[Source records — start]
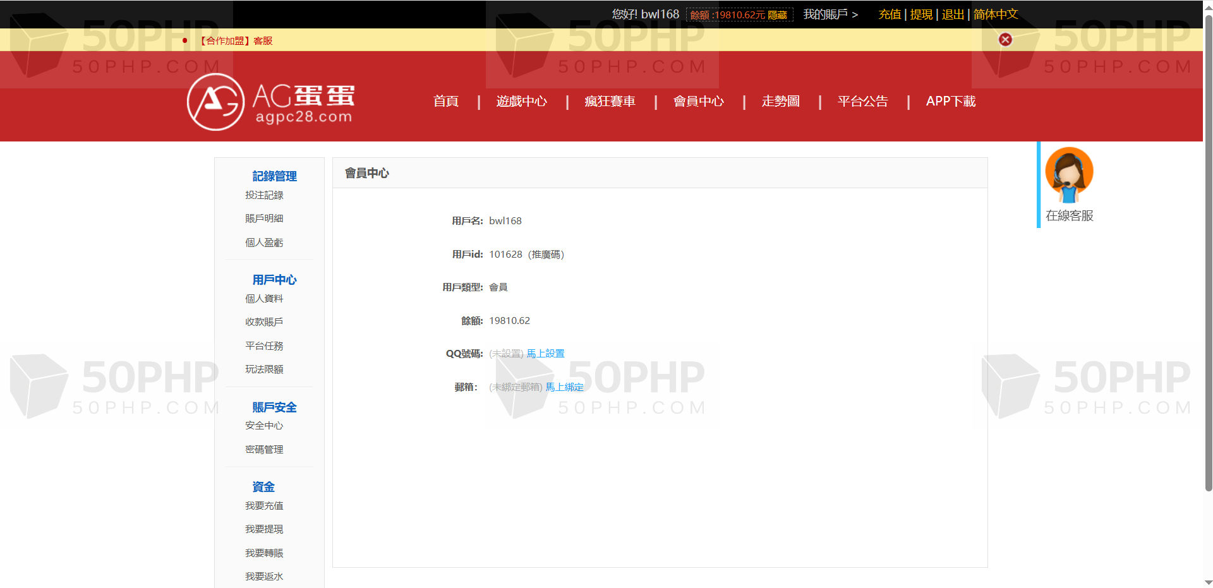The height and width of the screenshot is (588, 1213).
Task: Open the 遊戲中心 menu item
Action: [521, 101]
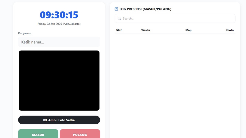Sort the log by Staf column
The width and height of the screenshot is (246, 138).
coord(119,30)
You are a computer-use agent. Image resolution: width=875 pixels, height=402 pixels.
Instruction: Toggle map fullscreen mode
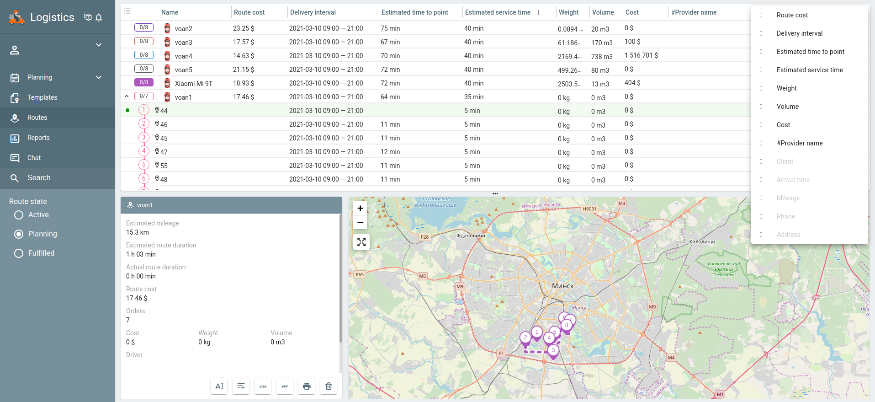361,242
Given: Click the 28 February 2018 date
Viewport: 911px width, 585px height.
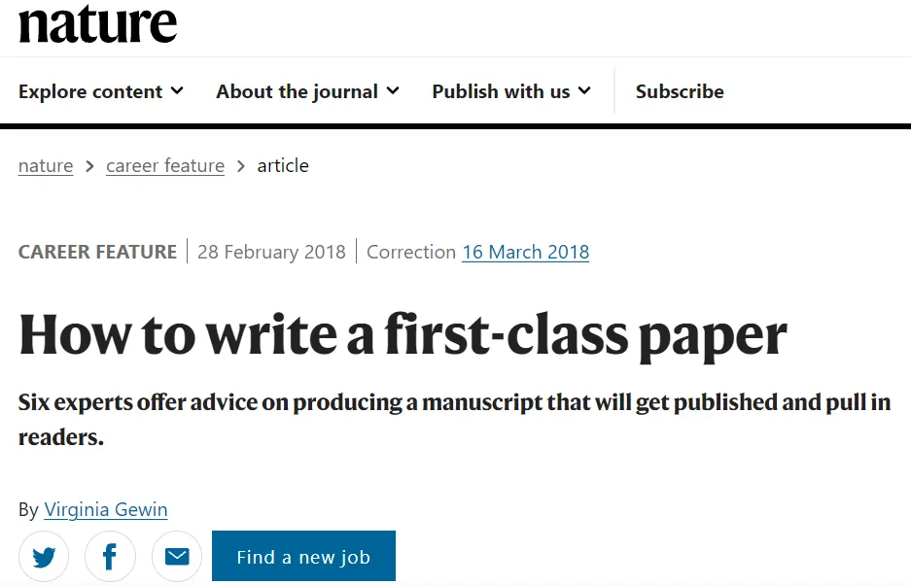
[Source records — finish]
* [Directions]:
When you reach the line that contains "You are a computer-use", start reproducing, and continue word for word to the end of the records; skip all pictures.

* [Written answer]:
You are a computer-use agent. Image resolution: width=875 pixels, height=402 pixels.
Instruction: Toggle map fullscreen mode
361,242
Given: Click the 28 February 2018 date
Viewport: 911px width, 585px height.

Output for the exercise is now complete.